JH: Can I go on a bit of a rant here? Why are people so hung up on the expansion draft? NHL teams overloaded the Vegas Golden Knights with draft picks and prospects because they overthought the NHL expansion draft the last time around, and I think Bruins fans are doing the same thing now worrying about who they are going to lose. We’re one month into the season. Let’s see how things play out over the course of the season rather than running around doing mock expansion drafts or worrying about how the Bruins are going to protect players.

Here’s what’s going to happen: The Boston Bruins are going to lose a useful player in the expansion draft, just like every other NHL team that’s got a solid NHL club and good organizational depth (and just like they did last time around in Colin Miller). There’s really no reason to dwell on it or even think about it much when the regular season is barely underway. It’s a total fan exercise for people that covet young Bruins players at a level much higher than anybody else around the NHL does.
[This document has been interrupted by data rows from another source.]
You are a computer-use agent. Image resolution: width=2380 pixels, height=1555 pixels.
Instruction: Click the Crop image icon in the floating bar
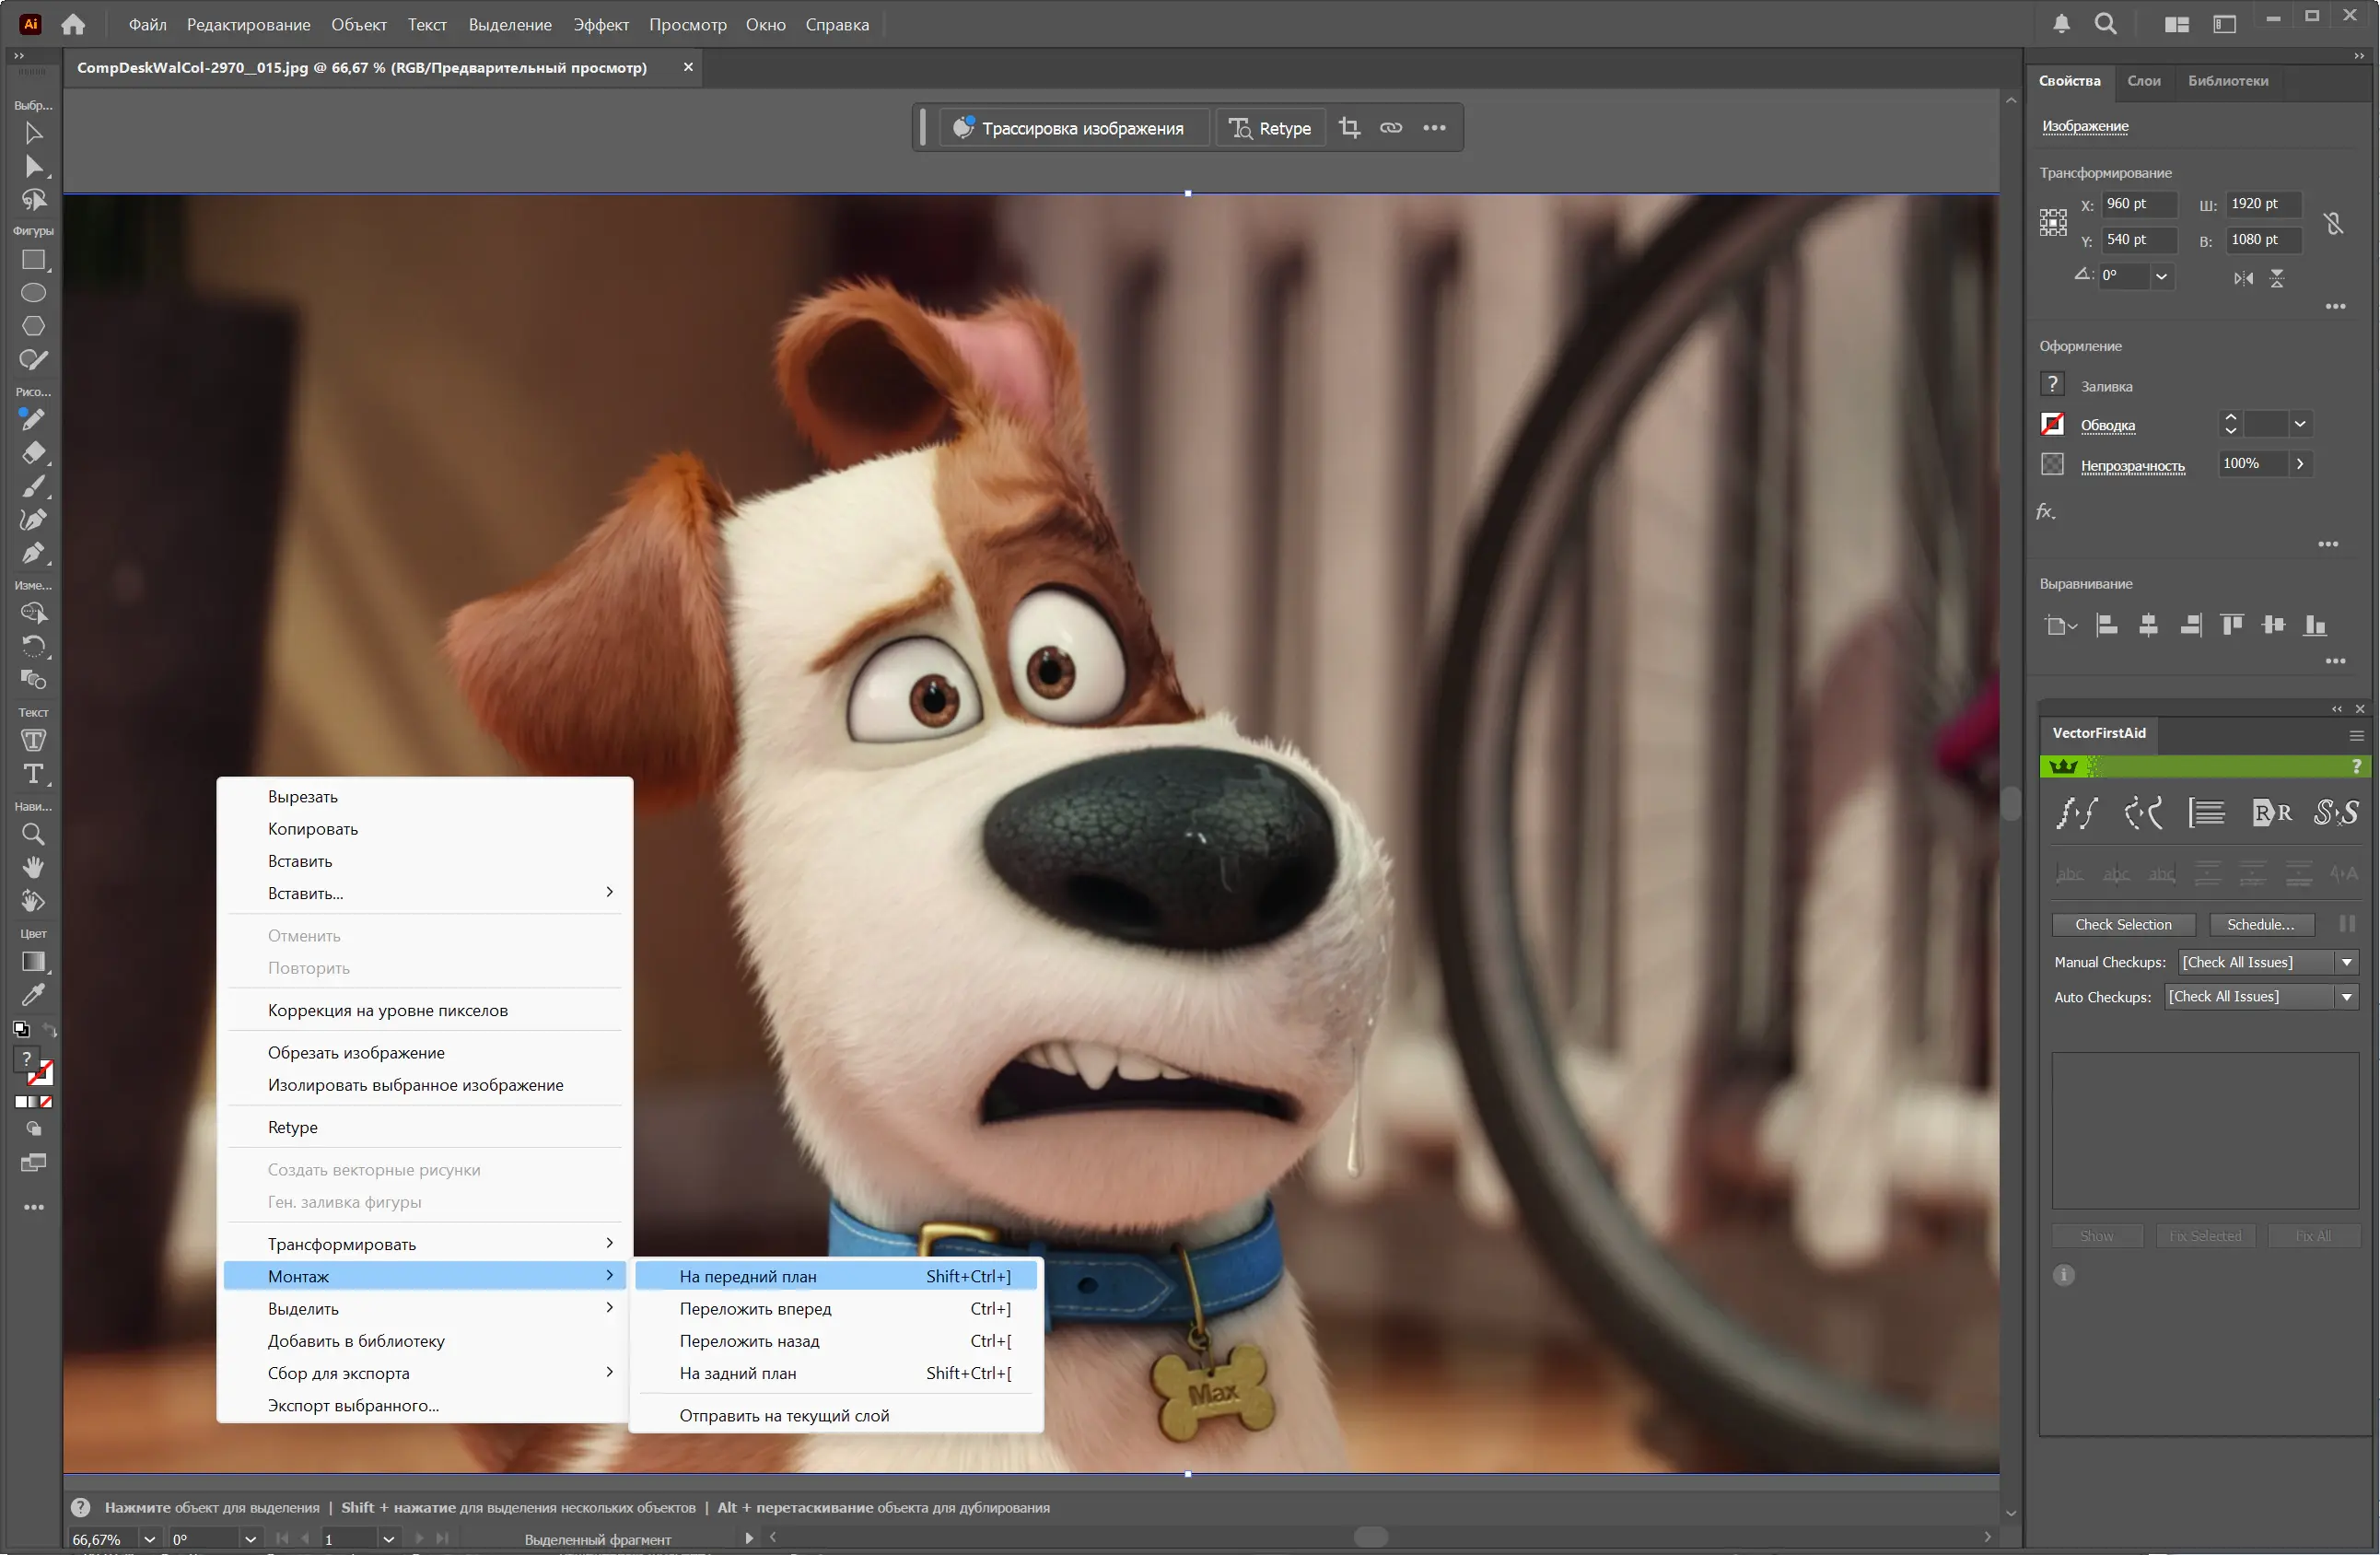(1349, 128)
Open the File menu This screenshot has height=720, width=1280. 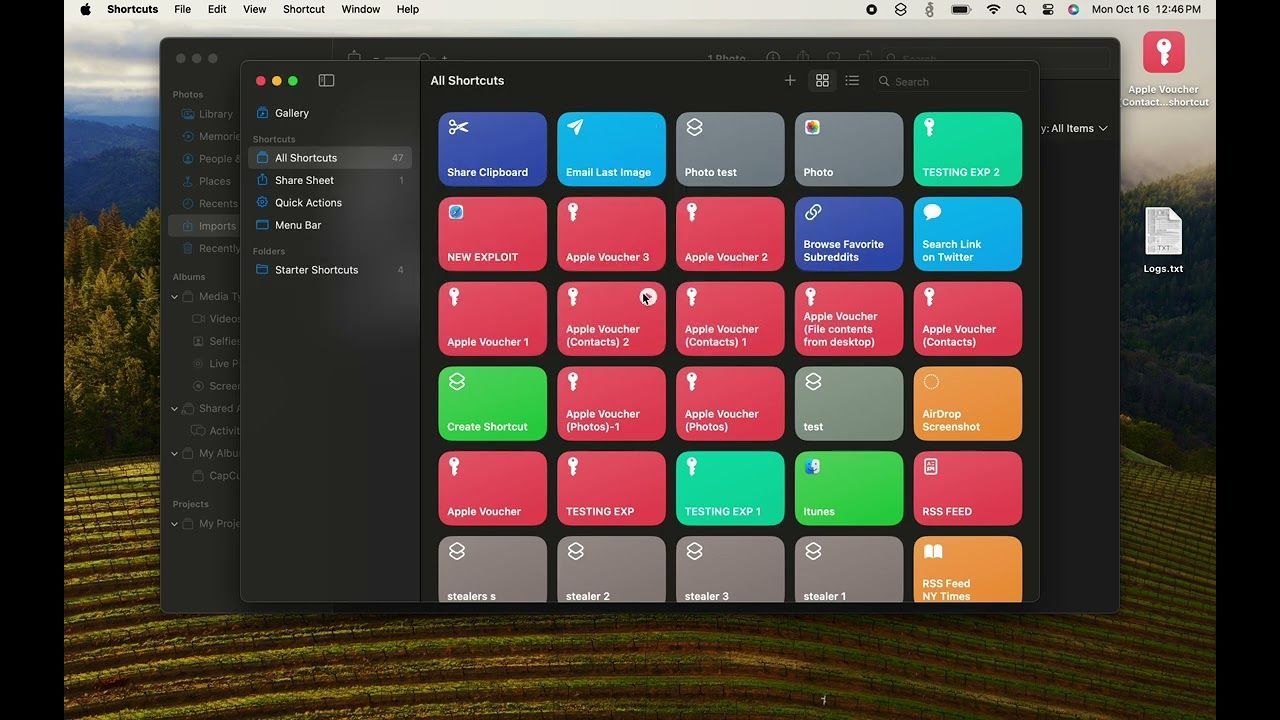point(182,9)
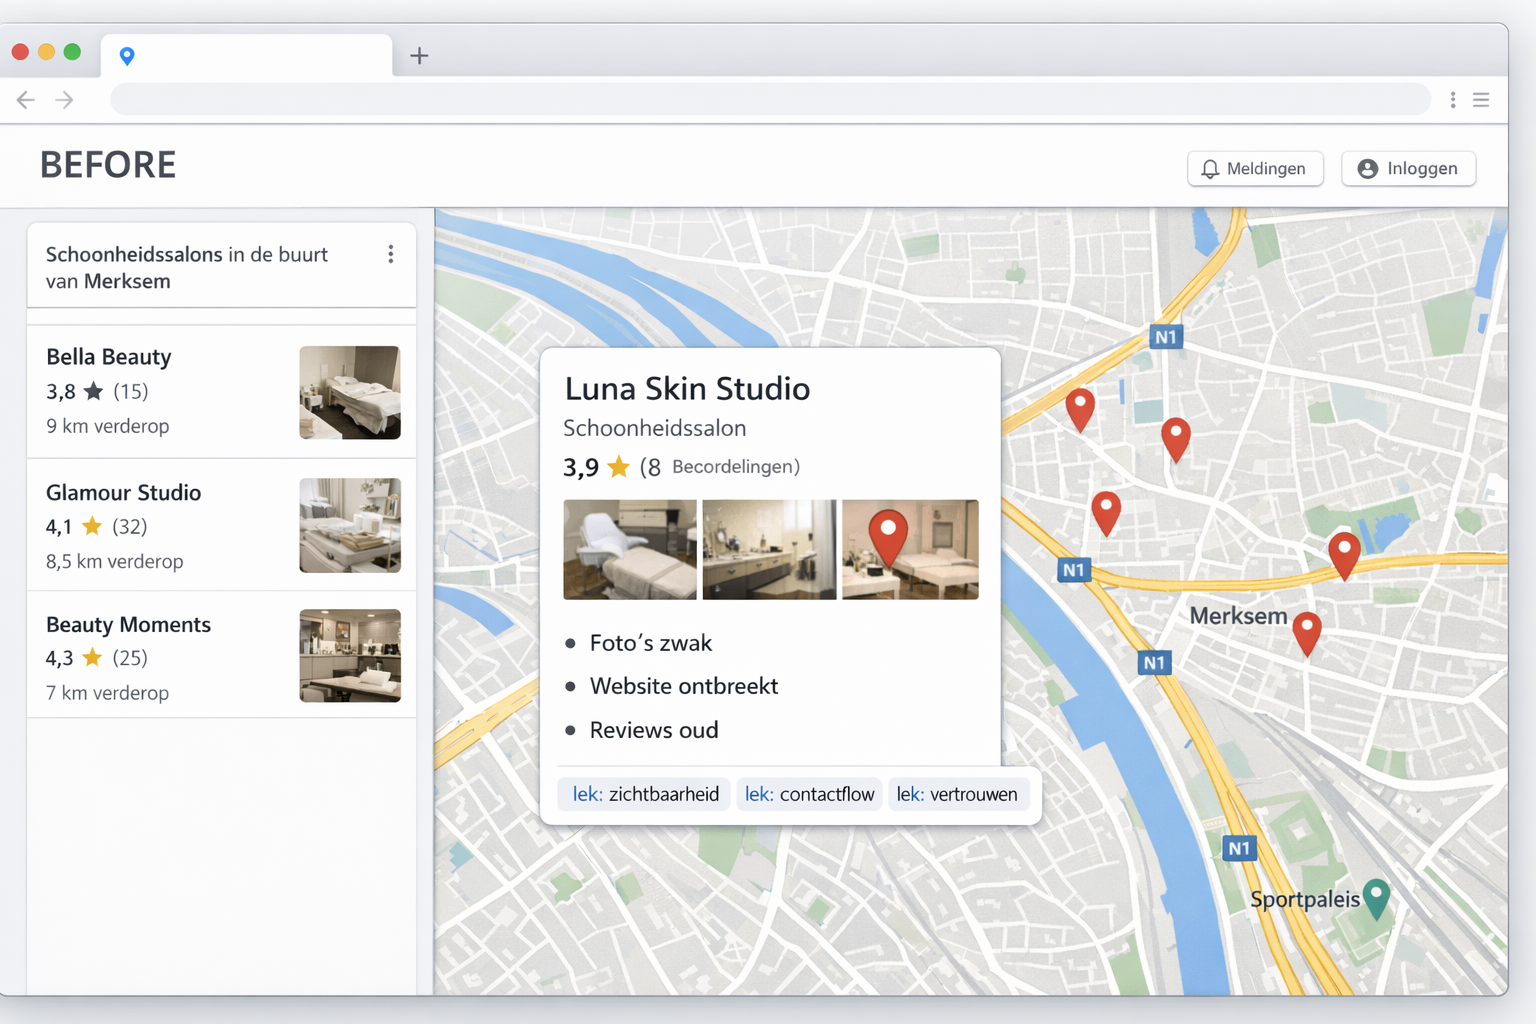Select the 'lek: zichtbaarheid' tag
The image size is (1536, 1024).
click(x=643, y=794)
Let’s not talk about the expansion draft until, oh, it’s a month or two from happening. That’s the appropriate time. Until then you’ll get an eye roll from me when it’s brought up.

Thank you, end of rant.

Joe, I wonder about Grzelcyk’s long term durability, he seems not to be able to handle any full schedule of games, ie hurt. The only thing about acquiring Dunn, who do you protect for expansion then? McAvoy, Carlo and? I do like getting him, but to lose an asset for one year?

–Brian A (@fouronorr)

JH: Dude, don’t even go there with the expansion draft. LOL. The Boston Bruins are leading the East Division and look like they’re for a real this year. Have a couple of cold ones and enjoy the ride rather than worrying about the expansion draft. Given that this team’s window is closing anyway, trading for a player to help this year that might be lost in the expansion draft is the cost of doing business. (And as I said earlier, I agree with you on Grzelcyk’s durability concerns).